DUNEDIN — Frustration over plans to stop busing San Jose Elementary students across a five-lane state road mounted this week as city commissioners learned their concerns about safety might go unheard — unless they can sum them up in three minutes.
Dunedin leaders have asked for time on the Pinellas County School Board's Feb. 12 regular meeting agenda to talk about the issue, but City Manager Rob DiSpirito said he has learned they will be given only three minutes, like other speakers, to make their case.
Since the School Board does not respond to commenters during regular meetings, the board would defer any discussion of the Dunedin leaders' concern to a Feb. 21 workshop. And the School Board does not take citizen input during workshops, DiSpirito said.

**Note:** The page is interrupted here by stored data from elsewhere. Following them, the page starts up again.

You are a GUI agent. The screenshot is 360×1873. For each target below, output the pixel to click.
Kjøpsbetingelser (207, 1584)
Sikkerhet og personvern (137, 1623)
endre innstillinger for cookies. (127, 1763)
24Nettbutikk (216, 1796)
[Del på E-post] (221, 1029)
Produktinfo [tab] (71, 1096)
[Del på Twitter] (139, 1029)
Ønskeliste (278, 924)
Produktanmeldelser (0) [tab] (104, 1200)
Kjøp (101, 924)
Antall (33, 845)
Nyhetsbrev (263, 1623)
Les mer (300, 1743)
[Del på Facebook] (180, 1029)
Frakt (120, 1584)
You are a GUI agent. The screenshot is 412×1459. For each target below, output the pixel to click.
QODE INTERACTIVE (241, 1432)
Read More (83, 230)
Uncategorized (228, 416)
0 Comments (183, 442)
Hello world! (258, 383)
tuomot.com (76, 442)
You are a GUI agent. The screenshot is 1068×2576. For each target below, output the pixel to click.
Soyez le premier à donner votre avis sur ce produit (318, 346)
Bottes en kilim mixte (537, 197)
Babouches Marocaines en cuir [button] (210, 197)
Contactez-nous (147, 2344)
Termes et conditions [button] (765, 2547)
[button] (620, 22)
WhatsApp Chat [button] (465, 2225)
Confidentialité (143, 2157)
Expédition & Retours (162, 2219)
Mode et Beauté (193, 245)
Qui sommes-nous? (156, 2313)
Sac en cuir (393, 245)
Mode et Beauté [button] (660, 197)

"My God, if we can't figure out an effective way to communicate to a school board, how do we expect residents to?" an exasperated Mayor Dave Eggers asked after hearing the news from DiSpirito at a recent commission meeting. "We should be able to effectively get in front of our representatives."
For weeks, commissioners have been trying to speak directly to School Board members. They hope to persuade the board to reconsider its plan to stop busing service next school year for about 50 students. It turns out the students live within 2 miles of their school, and that means they don't qualify for busing.
Commissioners say the change would force children as young as 5 to cross rush-hour traffic on State Road 580 near the entrance to downtown Dunedin.
The move could force the city to pick up the $25,000 annual tab for three crossing guards plus a one-time $10,000 cost for crosswalk improvements — or pay as much as $56,000 a year for buses.
Dunedin commissioners have their own workshop planned for Feb. 12. However, Vice Mayor Julie Ward Bujalski wants her colleagues to skip it to attend the School Board meeting and hopefully resolve the issue before the board starts crafting next year's budget and bus schedules.
"We need to show up in a large group. We need to have a presence," Bujalski said. "If I go down there by myself, I'm going to get nowhere. We need to have a plan and it needs to be a priority."
With the three-minute limit, however, Commissioner Julie Scales said a more effective approach would be to figure out how to obtain a dedicated presentation and discussion slot on a School Board agenda.
Commissioners agreed that they would decide for themselves whether to attend the School Board meeting, while DiSpirito explores ways to get them a lengthier time slot.
"We need to be strong on this," Eggers said. "For crying out loud, we represent 36,000 residents, give or take. They ought to at least want to hear what we have to say."
Commissioners also asked staff to find out why the Florida Department of Transportation deemed the SR 580 intersection too dangerous for a golf cart crossing, while the school district says FDOT data deems the road safe for young children to cross.
A schools safety auditor told commissioners last month that a signalized intersection isn't considered "hazardous" unless at least 4,000 cars pass through daily. The angled intersection where State Road 580 meets Main Street, Skinner Boulevard and Bass Boulevard sees only 1,400 cars a day, according to FDOT data.
Commissioner Ron Barnette described his own recent experience navigating the intersection.
"When people whip through there, they're looking at that light. And the angle of the intersection almost obscures part of that because there's many lanes and you have to look over other cars," he said. "I cannot in my right mind support the prospect of forcing elementary school kids to cross there, any more than a crossing guard."